Overall, this is an excellent book. The analysis of the stale and stagnant environment experienced by both states in the aftermath of the Second World War, followed by the relative modernity in outlook of the Lemass and O’Neill administrations and the build-up to the civil unrest in the North, is of high quality. The book is not without its drawbacks, however. The author notes in his introduction that ‘historians of twentieth-century Ireland, or at least those based on the island, have tended to focus on their “own” state’. Patterson overcomes this to an extent, but he devotes as much time to discussing Northern Ireland as the Republic. The North may have, for largely undesirable reasons, received the lion’s share of international news coverage over the past 35 years, but, for all its ailments, should the six counties be elevated to level pegging with their 26-county neighbour? This is notable in the later section on the Republic of Ireland from 1973 to 2005, which has a rushed feel and in which the discussions on general elections and the formation (and fall) of coalition governments pass by at great speed—two chapters would have been preferable. While subjects such as the decline in the influence of the Catholic Church in Southern society and the Irish reaction to the Anglo-Irish Agreement in 1985 are separately analysed, these overviews would also have benefited from much greater expansion.
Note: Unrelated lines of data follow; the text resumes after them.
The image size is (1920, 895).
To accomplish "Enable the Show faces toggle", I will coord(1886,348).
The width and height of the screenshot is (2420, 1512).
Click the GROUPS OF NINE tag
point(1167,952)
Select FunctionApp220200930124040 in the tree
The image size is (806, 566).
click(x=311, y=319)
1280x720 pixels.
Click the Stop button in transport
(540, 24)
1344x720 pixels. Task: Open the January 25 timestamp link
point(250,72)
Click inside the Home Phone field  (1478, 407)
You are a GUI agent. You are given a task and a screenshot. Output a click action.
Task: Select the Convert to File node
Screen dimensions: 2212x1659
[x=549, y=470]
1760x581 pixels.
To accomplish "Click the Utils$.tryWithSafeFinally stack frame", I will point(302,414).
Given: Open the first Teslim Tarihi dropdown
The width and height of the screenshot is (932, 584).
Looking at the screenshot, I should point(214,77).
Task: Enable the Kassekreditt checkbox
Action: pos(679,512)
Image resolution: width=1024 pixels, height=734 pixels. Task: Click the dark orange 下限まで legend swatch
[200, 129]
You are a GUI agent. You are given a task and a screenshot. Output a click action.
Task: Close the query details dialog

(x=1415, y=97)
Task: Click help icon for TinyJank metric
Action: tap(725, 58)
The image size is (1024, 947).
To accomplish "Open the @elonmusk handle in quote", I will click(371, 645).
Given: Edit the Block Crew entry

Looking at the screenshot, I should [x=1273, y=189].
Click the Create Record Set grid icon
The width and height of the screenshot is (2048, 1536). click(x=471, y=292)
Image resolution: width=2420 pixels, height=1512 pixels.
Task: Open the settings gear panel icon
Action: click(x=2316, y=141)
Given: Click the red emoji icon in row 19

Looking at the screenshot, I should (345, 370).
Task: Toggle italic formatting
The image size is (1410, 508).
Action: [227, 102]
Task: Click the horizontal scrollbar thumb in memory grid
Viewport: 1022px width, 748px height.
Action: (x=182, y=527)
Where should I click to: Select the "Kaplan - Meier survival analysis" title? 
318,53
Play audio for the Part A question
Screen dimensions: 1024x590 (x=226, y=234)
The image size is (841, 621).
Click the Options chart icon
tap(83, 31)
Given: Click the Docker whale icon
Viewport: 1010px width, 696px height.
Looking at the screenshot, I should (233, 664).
In respect of recent Northern Irish history, the author has bravely entered the minefield of the ‘peace process’ and taken the narrative to the emergence of the two extremes, Sinn Féin and the DUP, as the only entities capable of making a more durable (although not necessarily better) deal than that negotiated by Hume and Trimble. Given that the ‘peace process’ is an unpredictable beast, with participants and commentators attaching huge importance to current events or minuscule movements in the various combatants’ positions, which to future historians may be of fairly minor significance, then concluding with the Belfast Agreement might have been a better idea. This would have given the book’s final chapter a less contemporary feel as the conclusions may well be superseded by the outcome of negotiations at St Andrews, which seem to point in the direction of a new agreement. This should not, however, detract from what is an excellent work of history. Patterson is objective in his analysis and fair in his criticisms. His book is a tremendous achievement and should be considered a staple text on twentieth-century Irish history.
Mark Coalter is a writer and researcher based in London.